§ **WORK REQUIRED**: Where the material below has a line containing "Where should I", start repeating exactly, and keep going through the line containing "Switch off the People filter", with no other lines.

··· AVAILABLE DATA

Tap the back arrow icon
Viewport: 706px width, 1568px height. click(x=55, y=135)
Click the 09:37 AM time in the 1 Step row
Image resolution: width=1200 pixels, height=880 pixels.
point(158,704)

······
··· AVAILABLE DATA

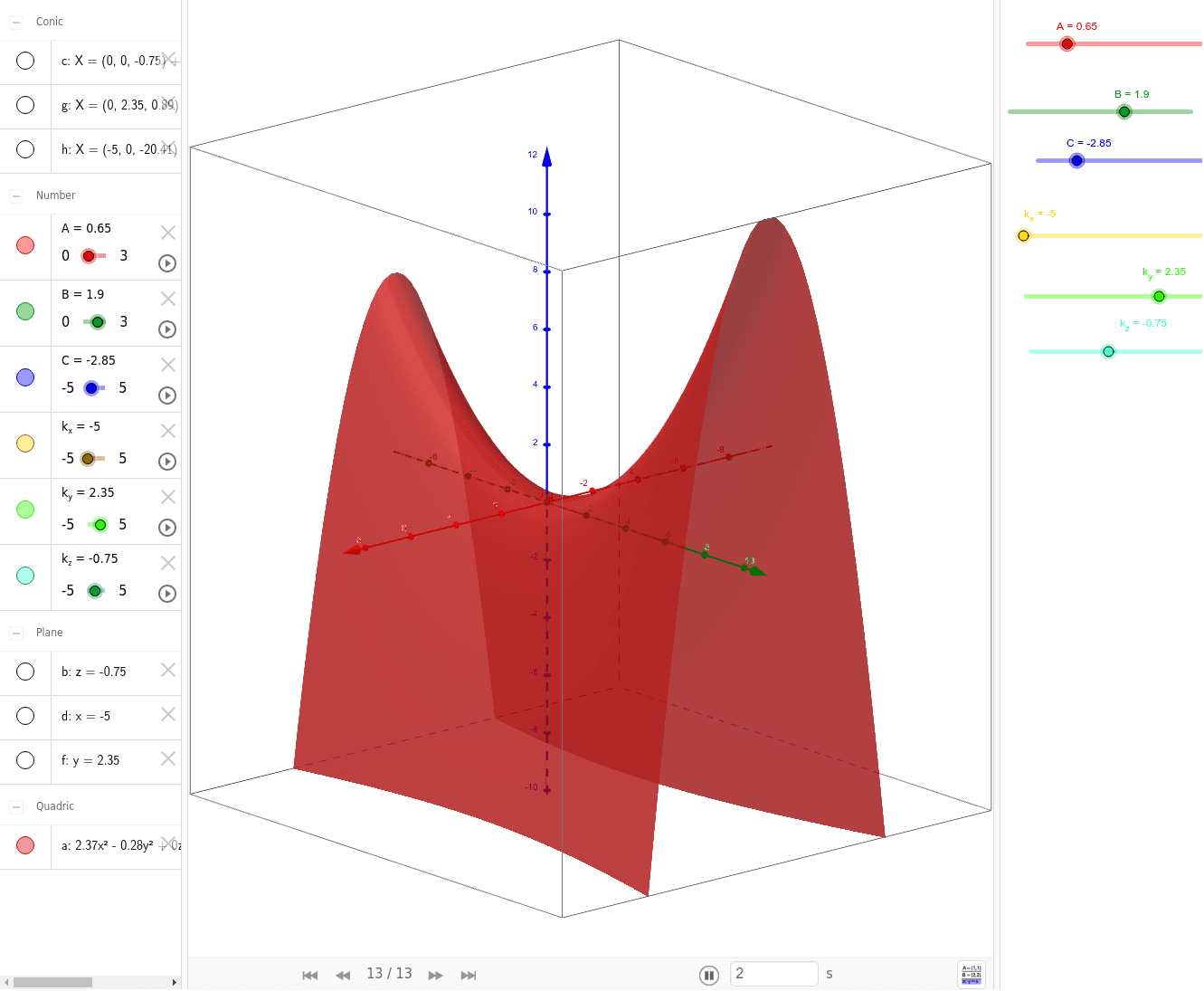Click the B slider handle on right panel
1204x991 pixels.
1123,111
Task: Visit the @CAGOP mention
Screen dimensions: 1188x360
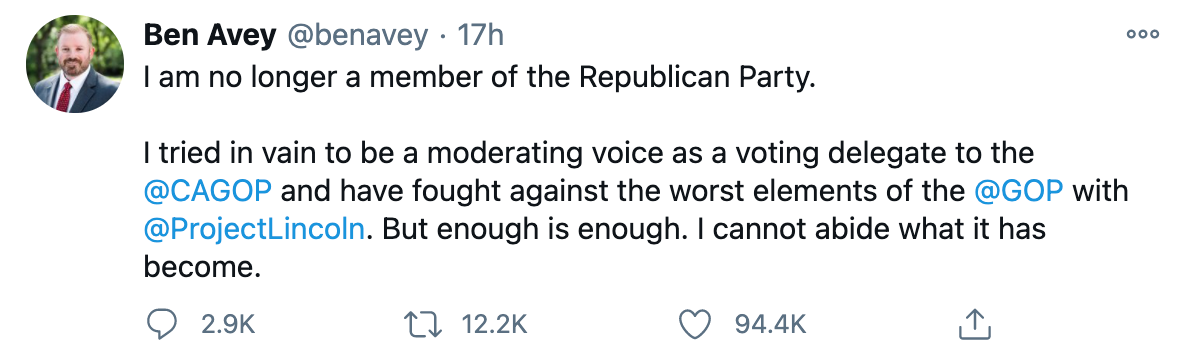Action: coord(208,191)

······
··· AVAILABLE DATA

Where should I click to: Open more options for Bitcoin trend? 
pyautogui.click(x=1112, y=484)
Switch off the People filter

······

§ **ANSWER SECTION**:
Where should I click to: Open more options for Bitcoin trend? 
pyautogui.click(x=1112, y=484)
Switch off the People filter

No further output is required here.